1. You have a darker streak in your nails

Though this condition, known as melanonchlyia, can sometimes be harmless, it could also be a sign of subungual melanoma.

This is a rare skin cancer which occurs under the nails. As Medical News Today shared: “Symptoms include streaks on the nails, colour changes in or around the nail, a bruise under the nail that does not heal, and the nails separating from the nail bed.”

Though the condition might be benign, a study in the Indian Dermatology Online Journal says that “melanonychia is a very worrisome entity for most patients,” adding that “an early diagnosis of (the) malignant lesion is the key to favourable outcome”.

So, if you spot the streak, book yourself an appointment ASAP. Better safe than sorry, right?

2. Half-white and half-pink or brown nails

Also known as Lindsay’s nails, this condition is fairly often seen among those suffering from a chronic kidney condition.

Though, as this study suggests, they can occur in various diseases but also in healthy individuals – and they can be seen on fingernails or toenails.
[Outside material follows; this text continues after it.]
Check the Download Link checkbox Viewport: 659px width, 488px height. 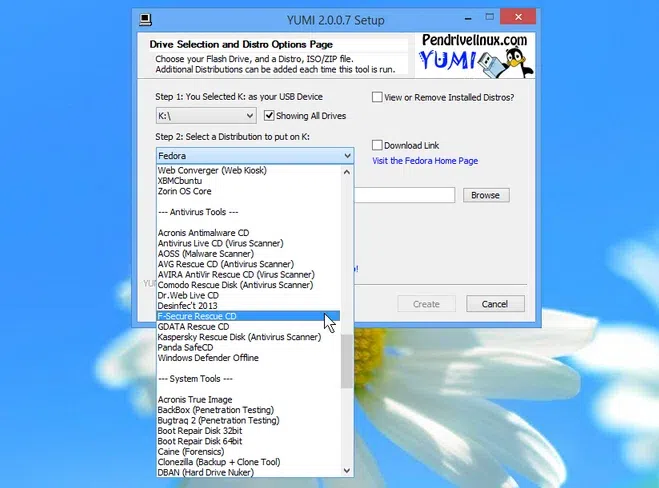pos(378,145)
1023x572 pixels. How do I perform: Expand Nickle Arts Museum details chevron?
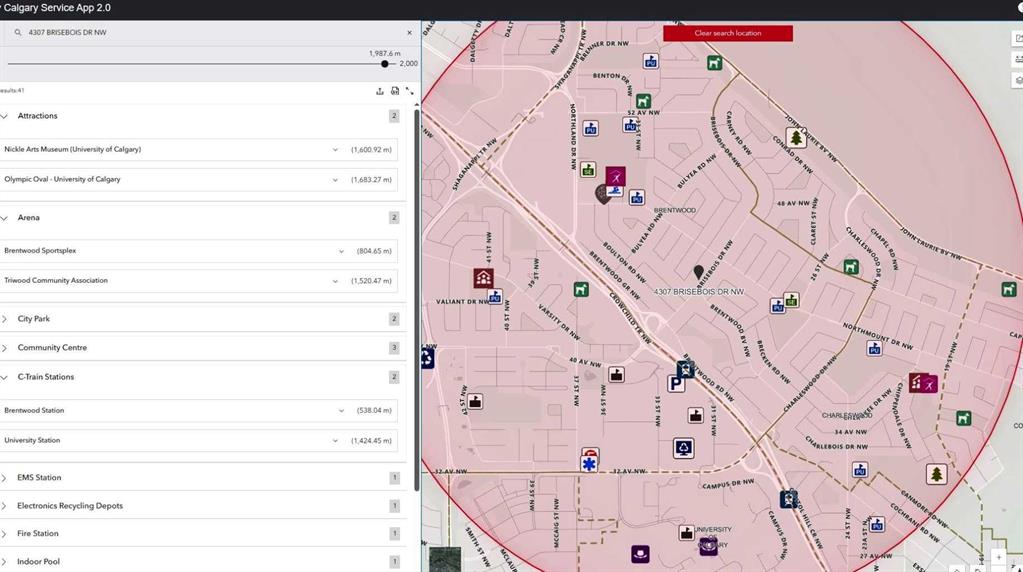(x=335, y=150)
One case report explains how the nail disorder is “characterised by nails that show the proximal portion of the nails white and the distal half red, pink, or brown, with a sharp line of demarcation between the two halves”.
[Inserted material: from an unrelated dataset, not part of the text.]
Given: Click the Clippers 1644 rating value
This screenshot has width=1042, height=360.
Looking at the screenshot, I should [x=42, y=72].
The distinctive appearance comes from a mixture of anaemia (causing the pale bands) and melanin deposits (creating the darker sections). Though they’re not to be confused with...

3. White nails with a brown band on top

These are also known as Terry’s nails and can indicate liver disease or cirrhosis. The condition is also linked to ageing, as well as:

  • peripheral vascular disease
  • chronic kidney failure
  • type 2 diabetes
  • HIV
  • congestive heart failure
  • skin conditions like vitiligo or tuberculoid leprosy
  • viral hepatitis.

The condition can be spotted on nails that “are entirely white with a red or brownish band at the tip”. They also have a unique appearance that resembles ground glass, according to Healthline.

And, like Linday’s nails, they can appear on your toenails too (or even just one finger).

4. Horizontal ridges

These are also known as Beau’s lines and can indicate an interruption in your natural nail growth caused by things like chemotherapy and major illness.

The Mayo Clinic suggests they may be caused by things like:

  • Infections.
  • Diabetes that is not well controlled.
  • Conditions in which narrowed blood vessels lower blood flow to the arms and legs. This is called peripheral artery disease.
  • Illnesses that include a high fever, such as scarlet fever, measles, mumps and pneumonia.
  • Not getting enough zinc.
  • Some types of medicines, including retinoids and chemotherapy.

They can also be the result of an injury, such as dropping something heavy onto your nails, and can occur in fingernails and toenails.

If you’re concerned about any of these conditions, it might be worth a trip to the doctor. And if you have other nail issues, check this list from the NHS to see whether or not they’re worth getting looked at, too.